Tuesday, November 6, 2007

This presentation is part of : Cultural Competencies in Healthcare Diversity
Culturally Responsive Therapeutic Relationships: A Practice Development Initiative
Rani Hajela Srivastava, RN, MScN, Nursing Practice & Professional Services, Centre for Addiction & Mental Health, Toronto, ON, Canada, Ann Pottinger, RN, MN, Nursing Practice and Professional Services, Centre for Addiction & Mental Health, Toronto, ON, Canada, and Felix P. Münger, MES, (c), Nursing Practice and Professional Services, Centre for Addiction & Mental Heatlh, Toronto, ON, Canada.
Learning Objective #1: Describe the characteristics of a culturally responsive therapeutic relationship
Learning Objective #2: Examine strategies for practice development that facilitate moving from awareness to application of cultural awareness and understanding

Therapeutic relationships are at the heart of nursing practice, regardless of specialty or practice area.
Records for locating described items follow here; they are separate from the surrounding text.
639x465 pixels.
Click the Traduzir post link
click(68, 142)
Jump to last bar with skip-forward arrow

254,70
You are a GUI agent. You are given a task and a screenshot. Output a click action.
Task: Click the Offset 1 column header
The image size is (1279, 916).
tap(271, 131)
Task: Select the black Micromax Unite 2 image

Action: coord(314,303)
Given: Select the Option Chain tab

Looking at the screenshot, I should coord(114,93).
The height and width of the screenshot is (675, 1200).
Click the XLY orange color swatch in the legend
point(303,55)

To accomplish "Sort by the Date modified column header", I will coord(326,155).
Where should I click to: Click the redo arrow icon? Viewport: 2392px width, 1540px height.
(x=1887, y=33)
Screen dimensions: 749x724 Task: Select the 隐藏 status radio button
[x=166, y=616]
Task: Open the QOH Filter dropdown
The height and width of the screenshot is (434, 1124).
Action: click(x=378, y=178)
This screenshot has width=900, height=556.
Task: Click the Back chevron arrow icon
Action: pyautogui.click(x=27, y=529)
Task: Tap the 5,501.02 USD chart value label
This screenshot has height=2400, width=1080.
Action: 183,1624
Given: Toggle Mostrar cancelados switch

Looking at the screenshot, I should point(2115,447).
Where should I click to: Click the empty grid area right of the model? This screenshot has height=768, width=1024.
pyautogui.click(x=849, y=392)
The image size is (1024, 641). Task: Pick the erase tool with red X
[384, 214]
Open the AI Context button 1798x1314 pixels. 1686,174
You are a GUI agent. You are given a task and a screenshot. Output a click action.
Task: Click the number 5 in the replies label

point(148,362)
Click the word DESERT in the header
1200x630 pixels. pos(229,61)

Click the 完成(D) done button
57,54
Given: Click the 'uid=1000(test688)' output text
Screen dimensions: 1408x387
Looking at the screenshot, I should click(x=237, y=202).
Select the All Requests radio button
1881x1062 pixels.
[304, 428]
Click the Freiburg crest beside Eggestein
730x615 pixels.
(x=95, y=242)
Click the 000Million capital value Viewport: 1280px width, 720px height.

With increasing cultural diversity in society, nurses are faced with complex challenges in developing therapeutic relationships with clients who are culturally different and whose values and priorities conflict with those of the nurse. Although the need for culturally sensitive and culturally appropriate health care has long been recognized in Western societies, attainment of such a goal remains elusive. In this paper we will share our experience with the Culturally Responsive Therapeutic Relationships (CRTR) initiative, a one-year collaborative venture between a hospital and a school of nursing, designed to develop clinical expertise in culturally responsive therapeutic relationships in a group of current and future nurses. A learning/practice framework, based on best practice guidelines, was used to translate the vision of cultural competence into practice. The presentation will include an overview of the project and its four main knowledge integration methods: development of integrated competencies, systematic education that provides content while promoting reflection, clinical application, and web-based journaling to document and manage the practice change. Our experience has implications for fostering cultural competence, reflective practice, and the value of best practice guidelines in practice development. This presentation will share findings from the project and examine implications for nursing knowledge development. Key strategies included creation of safe spaces for dialogue, videos showing effective and ineffective approaches, and journaling. Through the project, participants were able to not only examine the impact of cultural diversity on their clients, but also on themselves. Although staff struggled with journaling, they supported the need for reflecting in this manner to examine their therapeutic relationships with respect to cultural responsiveness.